## YOUR OBJECTIVE
The lines below from the one with "Given: Click the" up to and including the one with "Viewport: 1308px width, 879px height." are what you should set down, exactly and without pictures.

## MATERIAL SHOWN
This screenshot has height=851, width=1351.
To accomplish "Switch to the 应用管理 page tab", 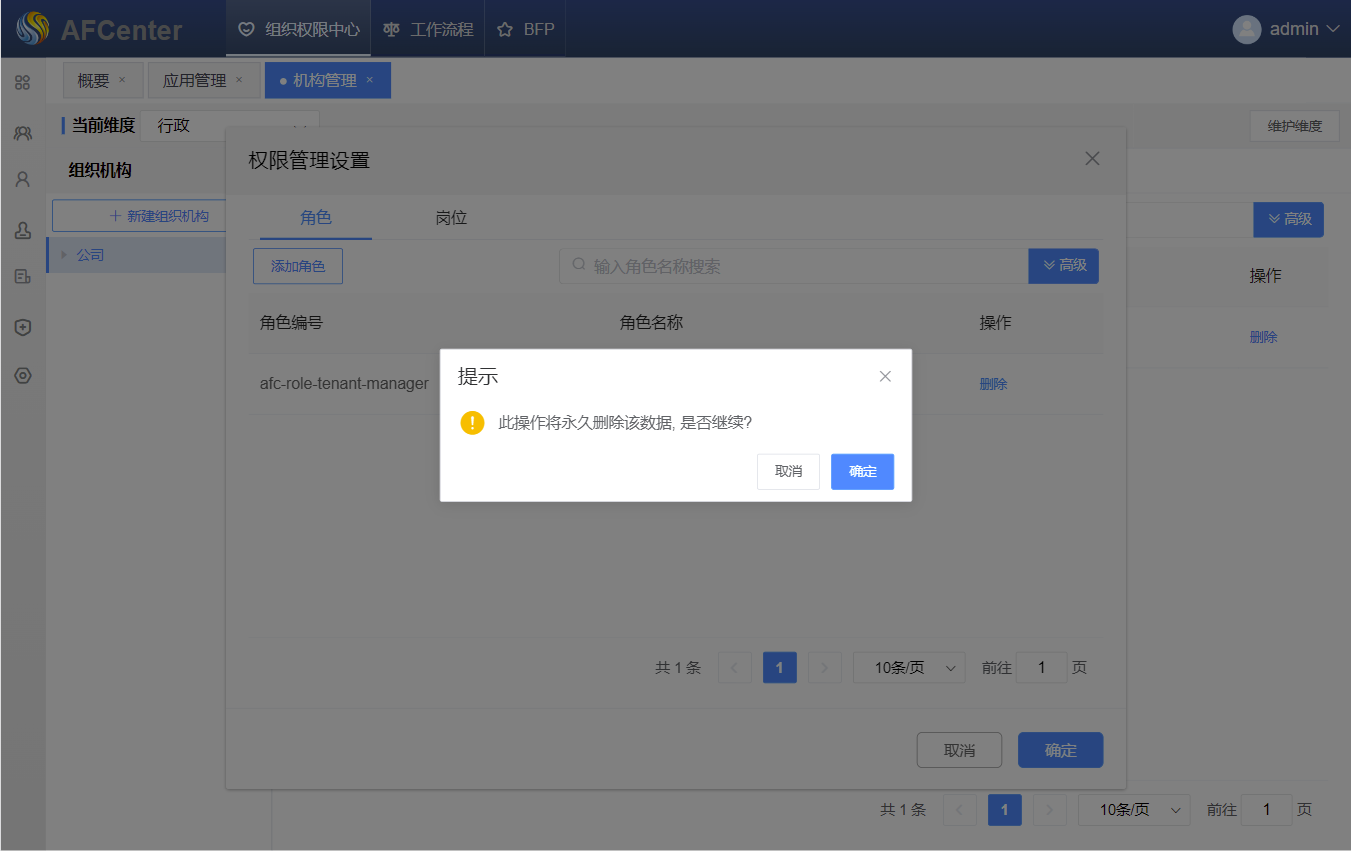I will [194, 80].
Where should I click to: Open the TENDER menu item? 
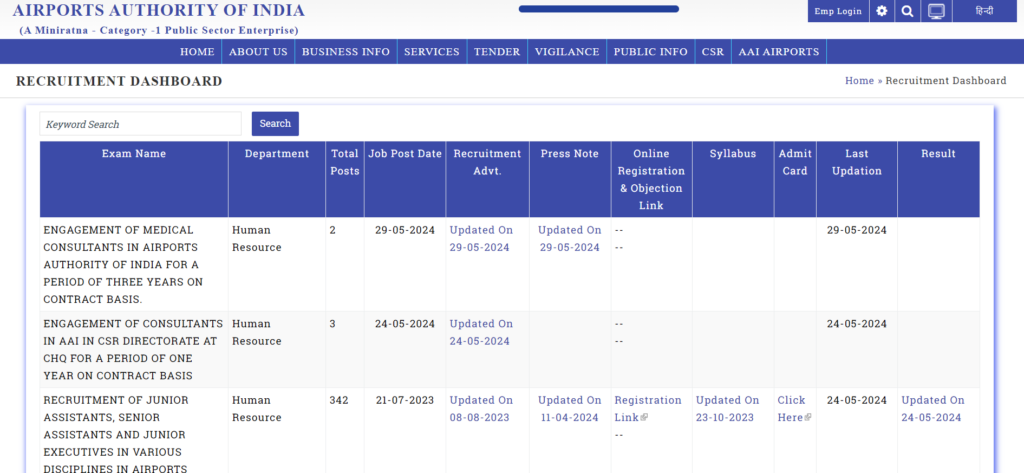point(497,52)
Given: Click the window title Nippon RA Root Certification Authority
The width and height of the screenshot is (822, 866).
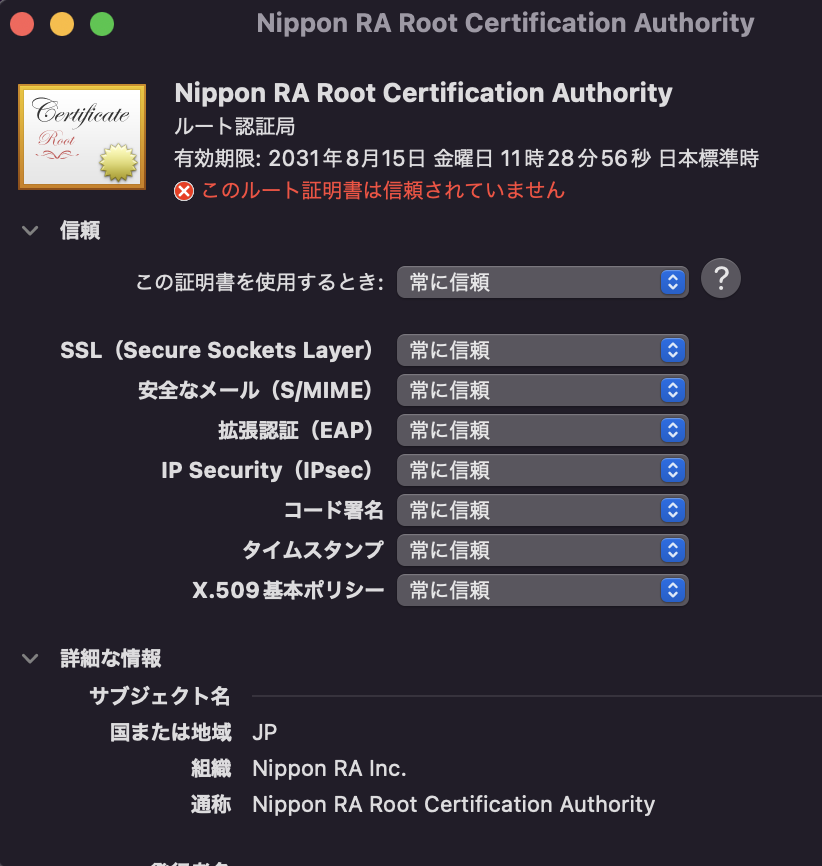Looking at the screenshot, I should 505,23.
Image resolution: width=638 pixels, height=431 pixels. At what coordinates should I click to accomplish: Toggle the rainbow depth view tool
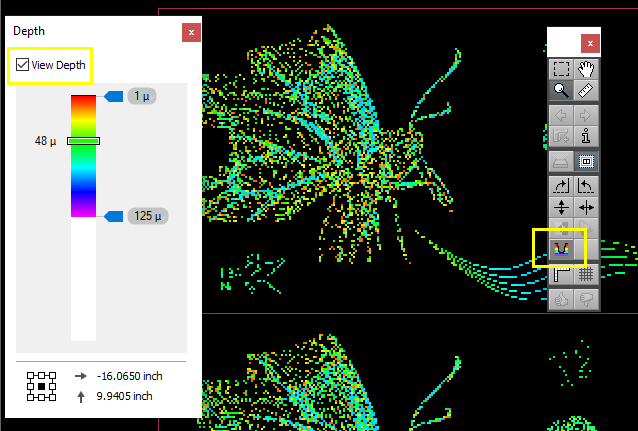pos(562,249)
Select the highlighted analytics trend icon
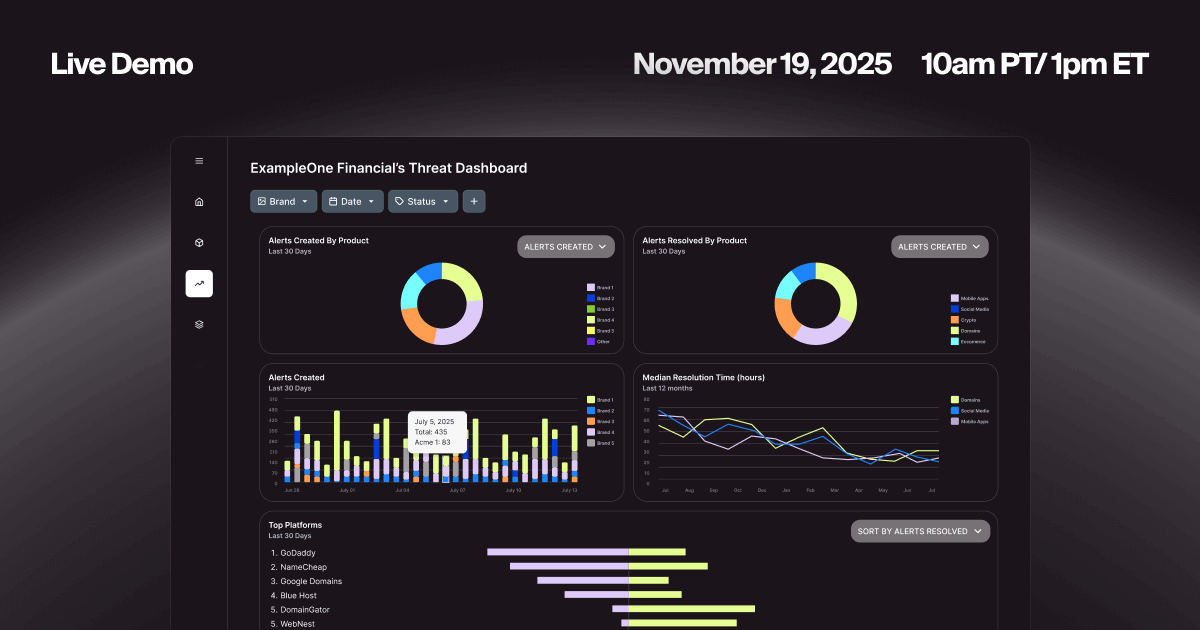This screenshot has height=630, width=1200. pos(199,283)
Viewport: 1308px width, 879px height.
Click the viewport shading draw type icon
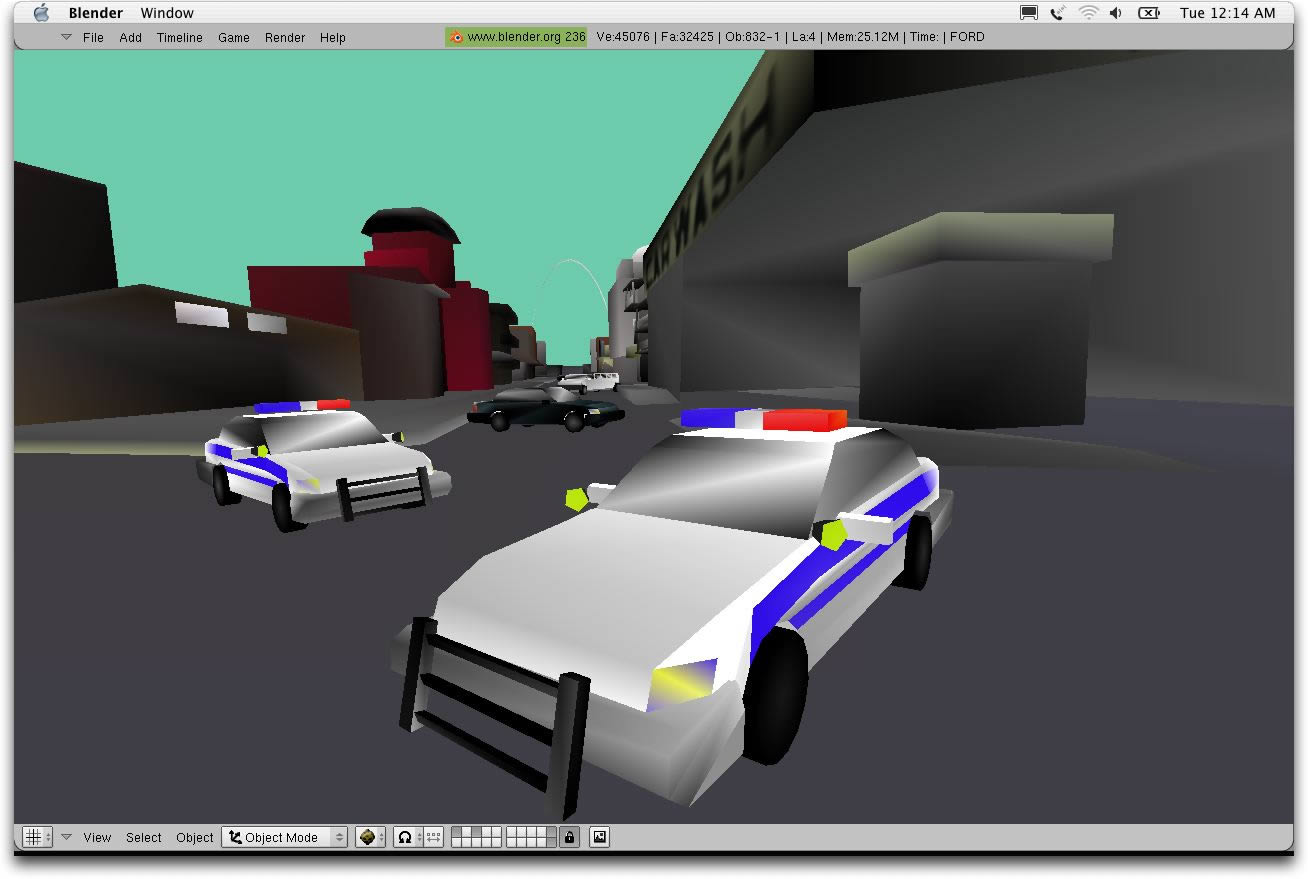(370, 837)
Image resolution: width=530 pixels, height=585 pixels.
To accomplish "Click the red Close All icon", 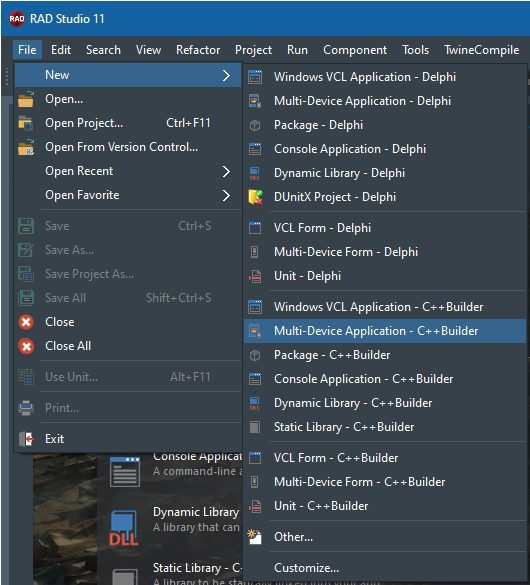I will 26,346.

## EXERCISE RESPONSE
Given: Click the window title Nippon RA Root Certification Authority
The width and height of the screenshot is (822, 866).
Looking at the screenshot, I should 505,23.
Image resolution: width=638 pixels, height=431 pixels. At what coordinates should I click to accomplish: Toggle the rainbow depth view tool
pos(562,249)
Select the highlighted analytics trend icon
This screenshot has height=630, width=1200. pos(199,283)
Viewport: 1308px width, 879px height.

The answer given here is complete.